Serious vulnerabilities discovered in the anti-collision system of airliners

07 Aprile, 2025

A group of Italian researchers from the University of Genoa and the CASD – University School for Advanced Defense Studies in Rome, in collaboration with the Cyber-Defence Campus in Thun (Switzerland), as part of the PNRR SERICS (Security and Rights in the Cyberspace) research partnership, have identified two dangerous vulnerabilities in the Traffic Collision Avoidance System (TCAS) used on civil aircraft.

By exploiting these vulnerabilities in certified equipment currently in commercial airliners, the team managed to trigger false collision alerts in the cockpit and disable a critical function of the TCAS system.

In response to this discovery, the U.S. Cybersecurity and Infrastructure Security Agency (CISA) issued its first security bulletin in January 2025.

The TCAS Collision-Avoidance System

Civil aviation is managed by a complex network of information systems that ensure its operational effectiveness and safety.

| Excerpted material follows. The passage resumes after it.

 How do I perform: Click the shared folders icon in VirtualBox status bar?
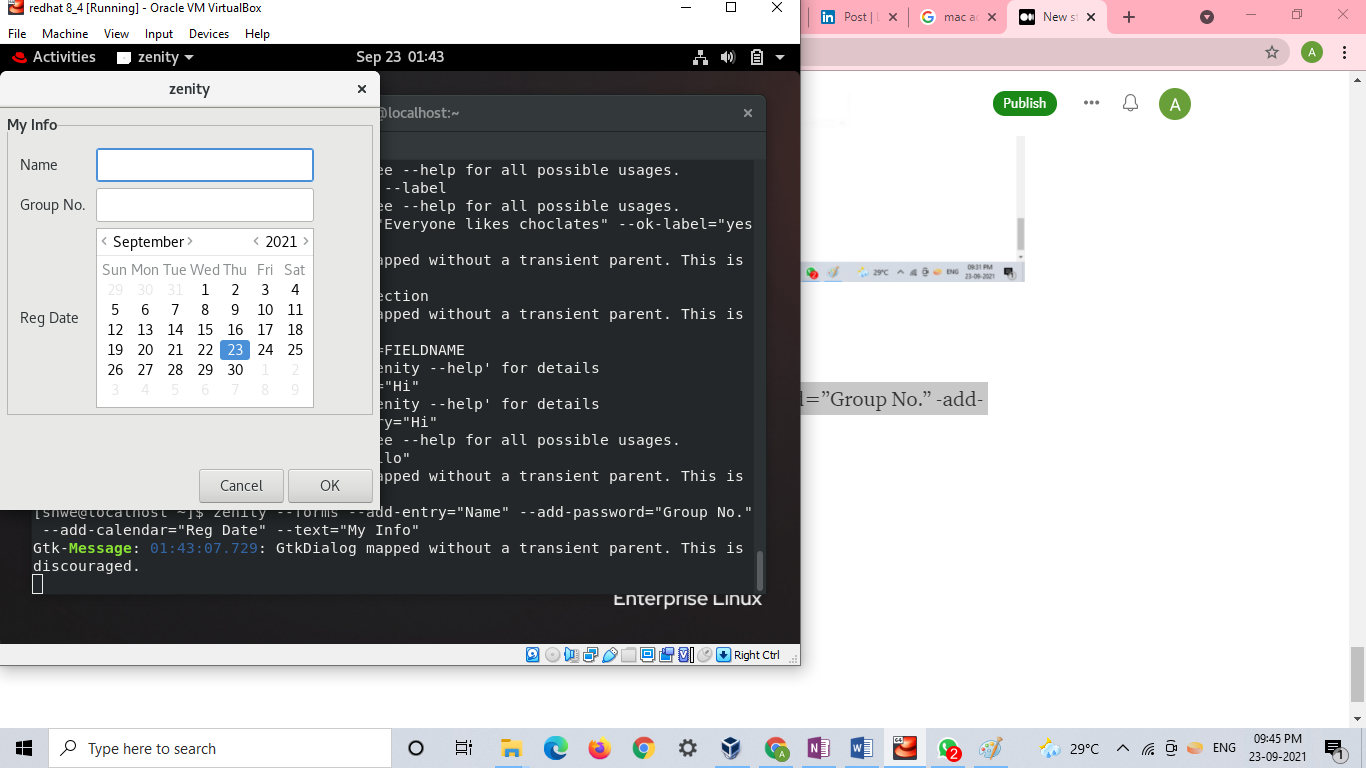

One of these systems is the Traffic Alert and Collision Avoidance System (TCAS), which is mandatory on all commercial aircraft. TCAS constantly monitors the airspace surrounding the aircraft through radio communications. It is designed to detect nearby aircraft and coordinate with them, issuing mandatory commands to execute evasive maneuvers when a collision risk is detected, sometimes automatically. This system represents the last line of defense to prevent mid-air collisions and has helped avoid numerous potentially fatal incidents over the years.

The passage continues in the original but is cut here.